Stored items

----------

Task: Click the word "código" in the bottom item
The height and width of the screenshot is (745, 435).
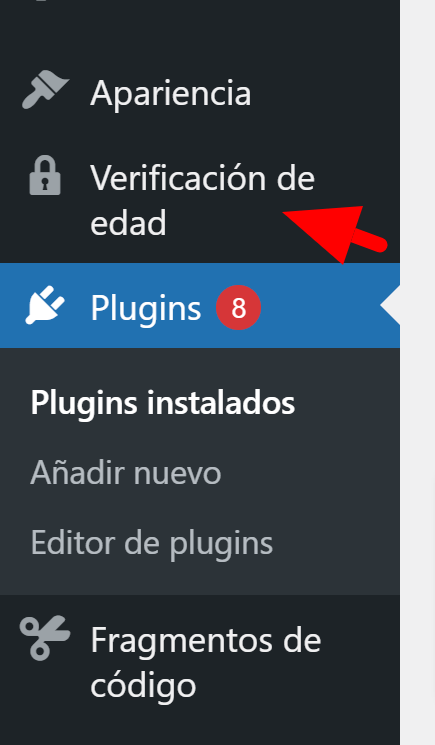Action: pos(143,685)
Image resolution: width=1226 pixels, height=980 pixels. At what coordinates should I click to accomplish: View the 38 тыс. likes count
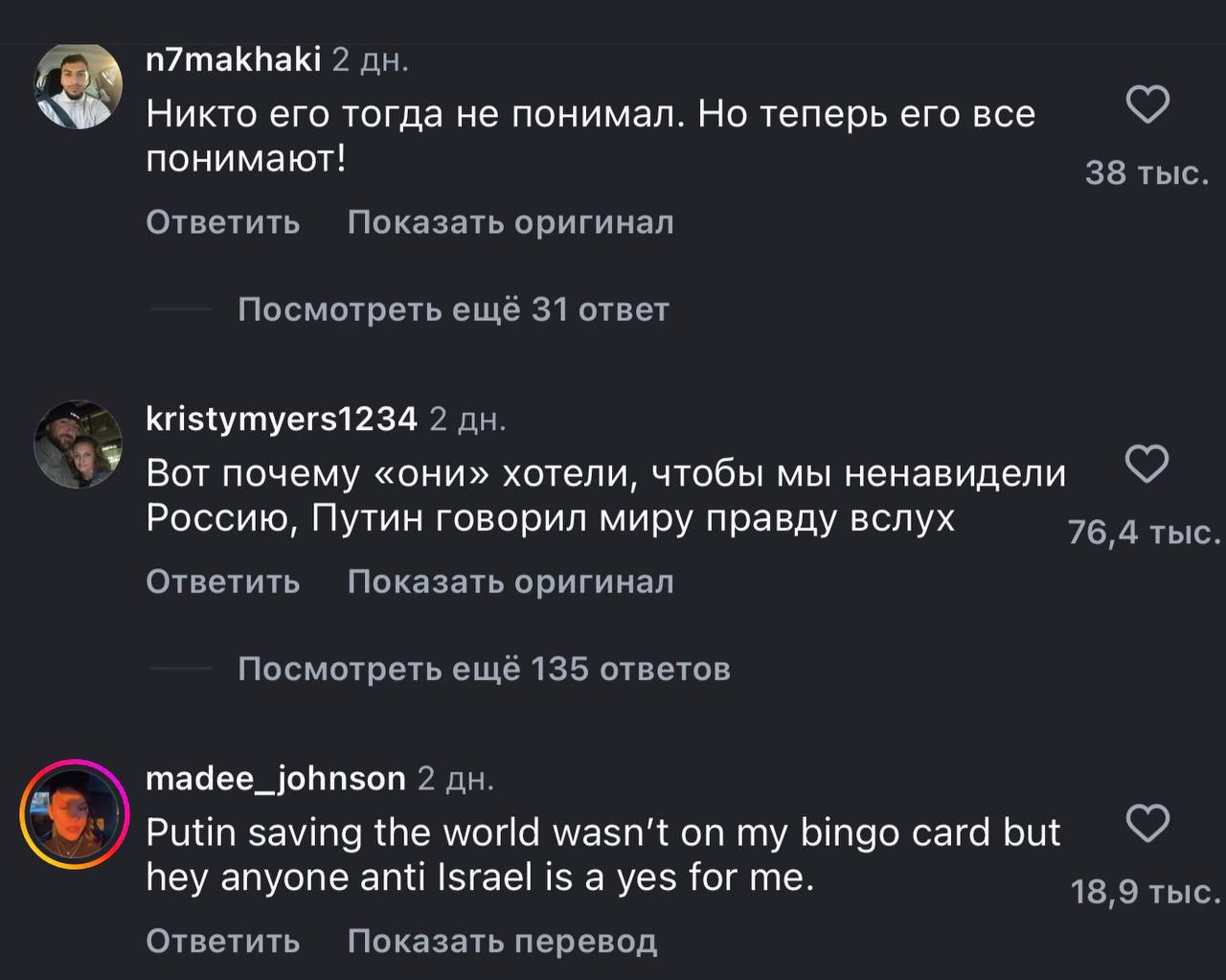1147,172
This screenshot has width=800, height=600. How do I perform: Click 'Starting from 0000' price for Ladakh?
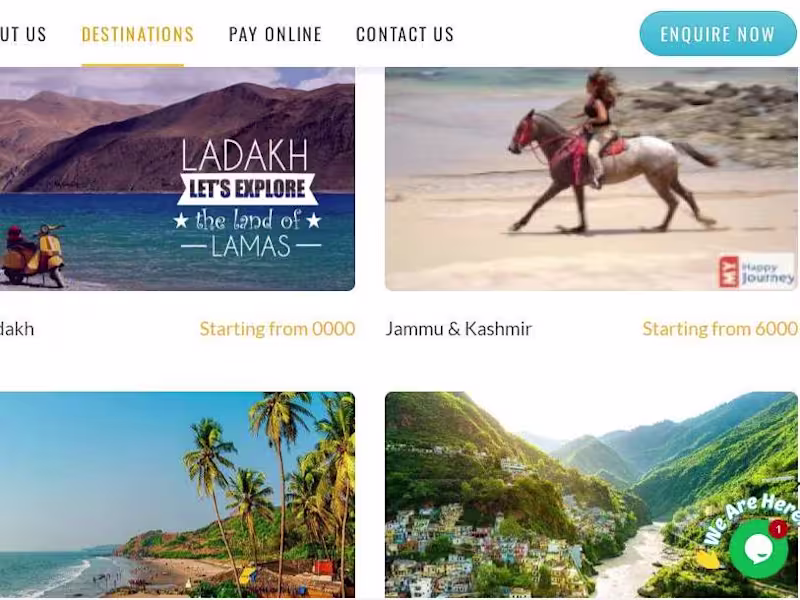click(277, 329)
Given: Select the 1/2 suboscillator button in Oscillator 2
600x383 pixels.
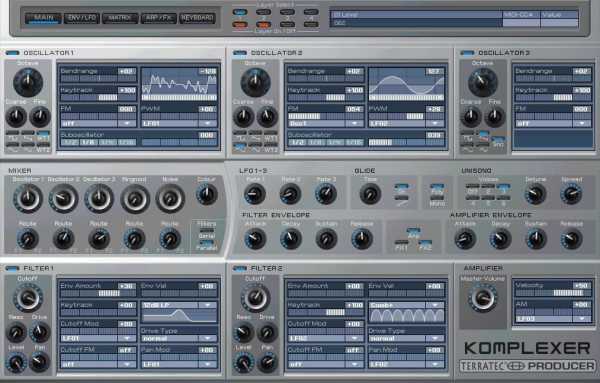Looking at the screenshot, I should pos(297,142).
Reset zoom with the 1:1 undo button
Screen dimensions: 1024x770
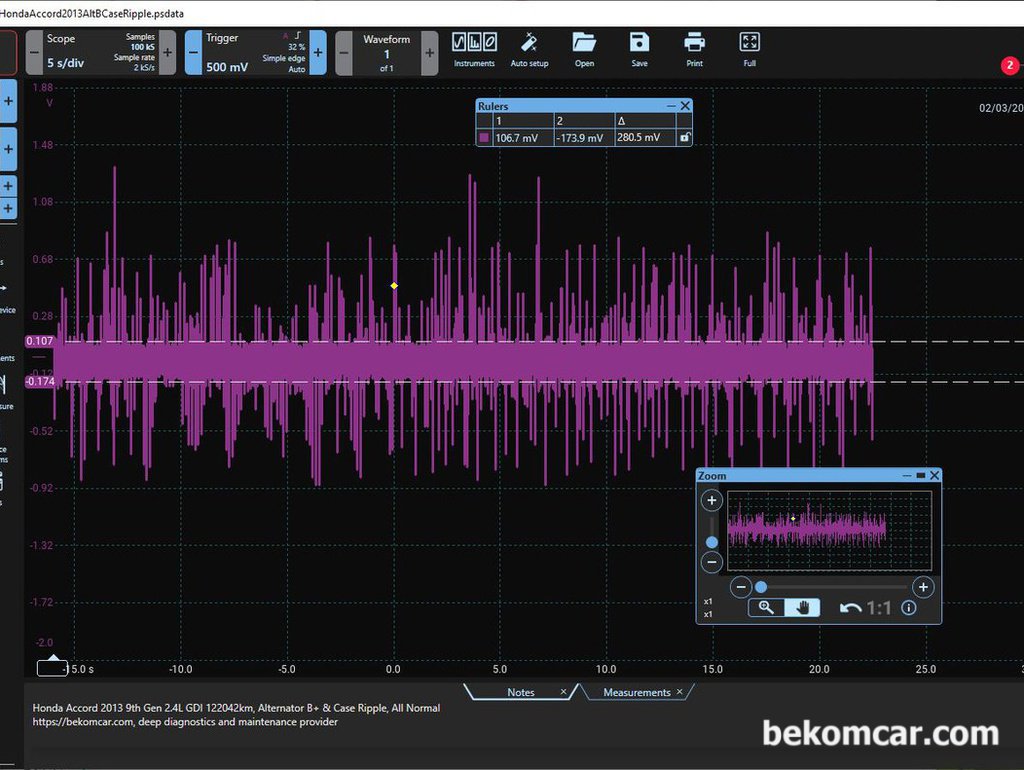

----------

Task goal:
Return each line of the data where the word "button" appears.

Solved exercise:
Given: Select the 1/2 suboscillator button in Oscillator 2
Reset zoom with the 1:1 undo button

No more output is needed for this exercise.